■ Problem ■
Only the text belongs in the answer: every line of the records below, transcribed exactly.

■ Data excerpts ■
----

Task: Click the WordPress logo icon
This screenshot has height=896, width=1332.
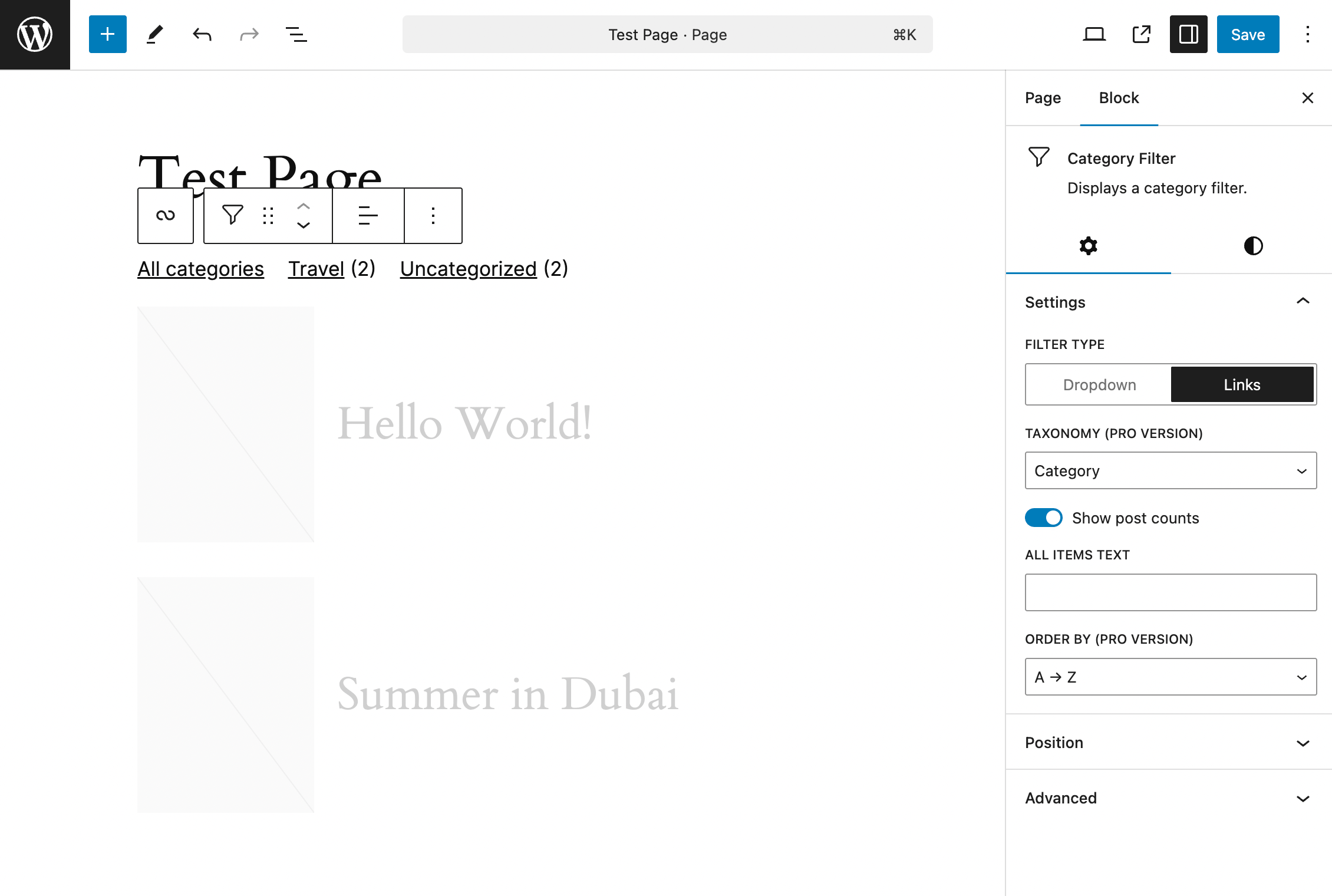Action: coord(35,35)
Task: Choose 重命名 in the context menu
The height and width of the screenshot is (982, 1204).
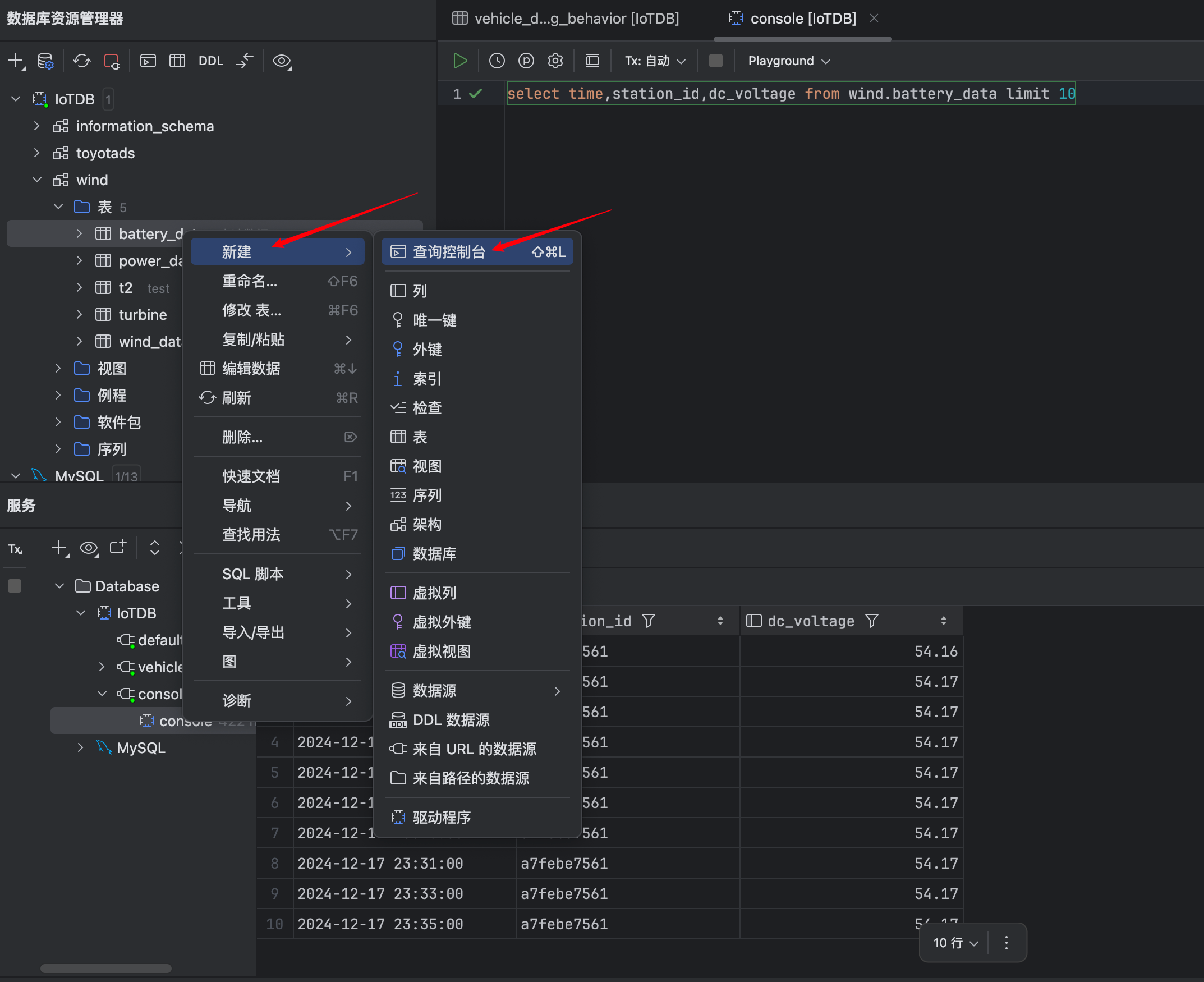Action: click(x=250, y=281)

----

■ Solution ■
Task: Click the WordPress logo icon
This screenshot has height=896, width=1332.
Action: coord(35,35)
Task: Choose 重命名 in the context menu
The height and width of the screenshot is (982, 1204).
Action: click(x=250, y=281)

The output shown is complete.